» AUFGABENSTELLUNG
Schreibe den Forenthread über Fahrradwerkstätten und das Selberschrauben weiter, und zwar mit dem Beitrag von Ulli1169, der nach der letzten Überschrift folgt.

» ÜBUNGSTEXT
+-------+

Überzeugt war ich von Ex-Schrauber vom Velo-Discount, der wohl derzeit in den USA schraubt.

Ansonsten empfehle ich wirklich nur selbst zu schrauben. Ich hasse es zwar, aber wenn man anständige Arbeit haben will, ist das die einzige Möglichkeit. Nach dem 10. Velohändler hab ich es zumindest aufgegeben.


----------



## items (30. Mai 2005)

Jo. Hab inzwischen mal die Suche nach Velodrom bemüht und was ich da höre, klingt nicht gut. 

Selber machen klingt besser und hab ich beim Motorrad auch immer gemacht. Aber da an der Bremse rumfzufummeln ist für Grobmotoriker wie mich irgendwie leichter als an einer feinstziselierten XT-Scheibenbremse, um der das gelegentlichen Schleifen auszutreiben. 
Will sagen, für einfache Arbeiten reicht das Feingefühl ansonsten gehöre ich trotz besten Willens leider irgendwie immer noch eher zur Kategorie "nach fest kommt lose" |

greetz
items


----------



## speedygonzales (30. Mai 2005)

items schrieb:
			
		

> Jo. Hab inzwischen mal die Suche nach Velodrom bemüht und was ich da höre, klingt nicht gut.



empfehlen kann ich www.radwerk-ka.de da habe ich meine Cube her, ist ein kleinen aber kompetente Laden, und bin bis jetzt sehr zufrieden..
Und wie immer, nein ich bekomme keine Provition, (leider   )


----------



## Ulli1169 (30. Mai 2005)

+-------+

[Gesammelte Dateneinträge]
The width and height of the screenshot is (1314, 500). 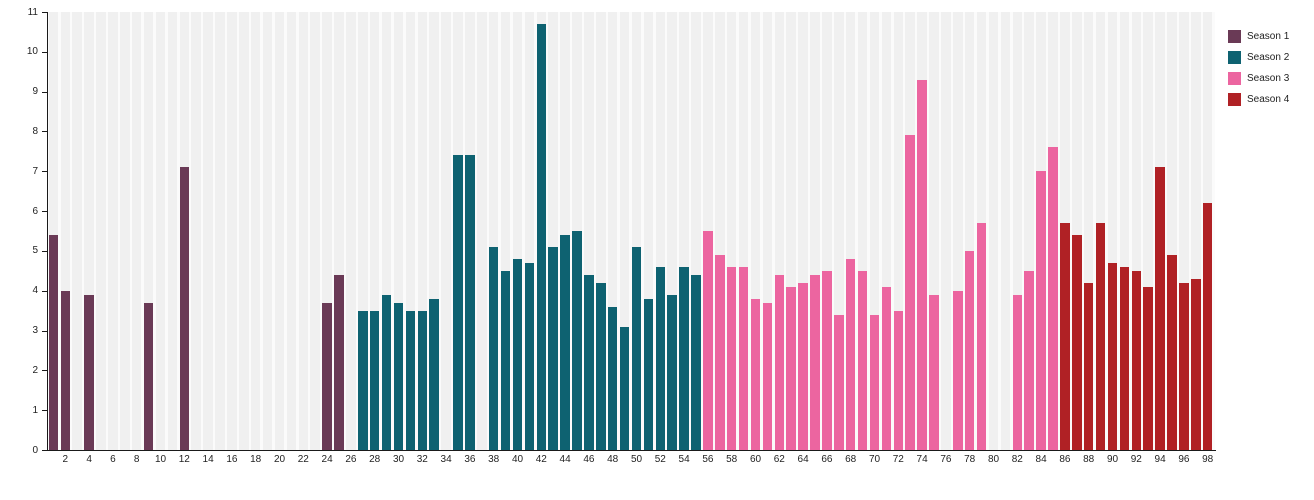 What do you see at coordinates (672, 372) in the screenshot?
I see `bar-season-2-x53` at bounding box center [672, 372].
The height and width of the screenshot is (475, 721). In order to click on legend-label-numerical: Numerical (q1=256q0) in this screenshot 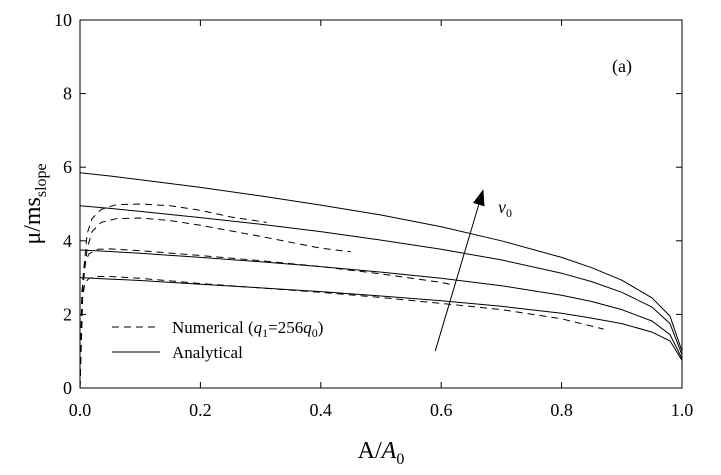, I will do `click(248, 329)`.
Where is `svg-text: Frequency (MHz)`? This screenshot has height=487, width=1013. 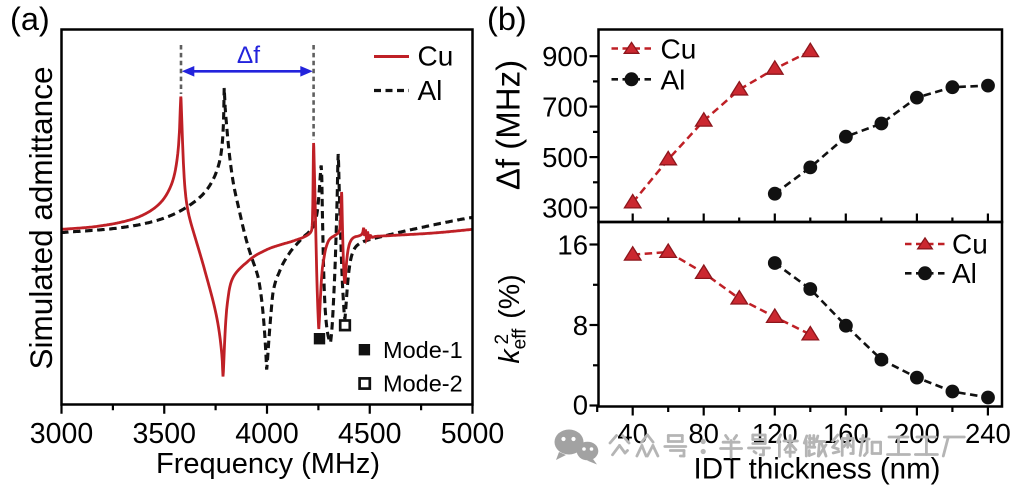 svg-text: Frequency (MHz) is located at coordinates (268, 464).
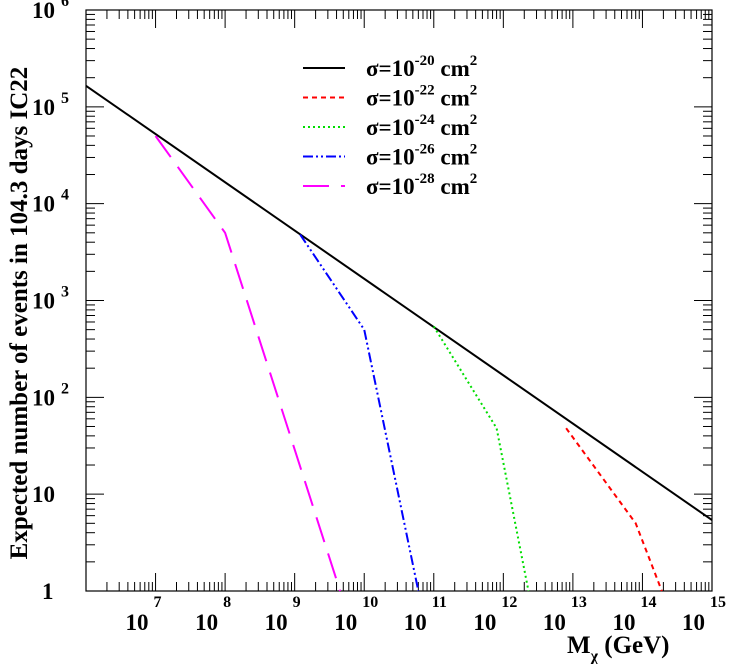 The image size is (747, 669). I want to click on x-tick-label: 1014, so click(634, 614).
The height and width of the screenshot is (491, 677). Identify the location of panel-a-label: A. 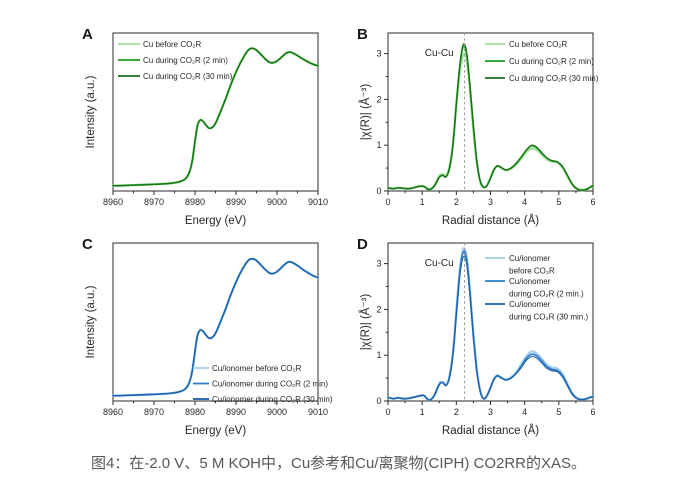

+-------+

» ERGEBNIS
Froschel schrieb:
			
		

> konnten mir kein Truvativ Innenlager wechseln, angeblich wätten sie kein Werkzeug dafür.
> entweder sie hatten keine Lust so ne Kleinigkeit zu machen --> schlecht
> oder sie hatten wirklich kein Werkzeug dafür --> ebenfalls schlecht
> außerdem find ich den Laden ziemlich teuer.
> -_-



jetzt muss ich doch mal was dazu sagen, hat nix mit velodrom zu tun,
imho ist der laden OK; da war ich schon zu Zeiten von Peter und Alex
Kunde.

wenn das truvativ geschraube ne kleinigkeit ist, dann kaufs Werkzeug bei 
Ebay und machs selber, das hab ich da schon für ein paar euro gesehen. wegen einer solchen kleinigkeit halte ich es nicht fair, einen etablierten laden in KA schlechtzumachen.

vielleicht lohnen sich so kleine Dienstleistungen ja wirklich nicht und die Läden lehnen dies daher ab ? Grade weil Leute wie du "es zu teuer" finden obwohl sie eine gute Dienstleistung Erwarten und in Anspruch nehmen wollen ?

Woher kommt eine miese schrauberqualität hier und da wohl ? das fällt ja nicht vom himmel. Da kommen irgendwelche Dödels an, lassen sich im Laden beraten, zahlen dafür _NIX_, finden aber dann die Preise da zu teuer, und bestellen es für ein paar Euro günstiger im Internet. Den nächsten Tag kommen die Leut dann wieder an, wollen ne Mechanikerdienstleistung für fast geschenkt haben obwohl die heutigen technischen Komponenten immer komplexer werden und durchaus lebenswichtige Funkionen mit verbunden sind.   

Die geiz-ist-geil Denke muss auch irgendwann
ein Ende haben, da hängen schliesslich Arbeitsplätze (in DE!) dran 
und es ist niemand von uns Bikern geholfen wenn die paar übriggebliebenen Händler vor Ort sich nur noch unqualifizierte und billige Aushilfsschrauber leisten können.


Amen.


----------



## Froschel (30. Mai 2005)

Ulli1169 schrieb:
			
		

> jetzt muss ich doch mal was dazu sagen, hat nix mit velodrom zu tun,
> imho ist der laden OK; da war ich schon zu Zeiten von Peter und Alex
> Kunde..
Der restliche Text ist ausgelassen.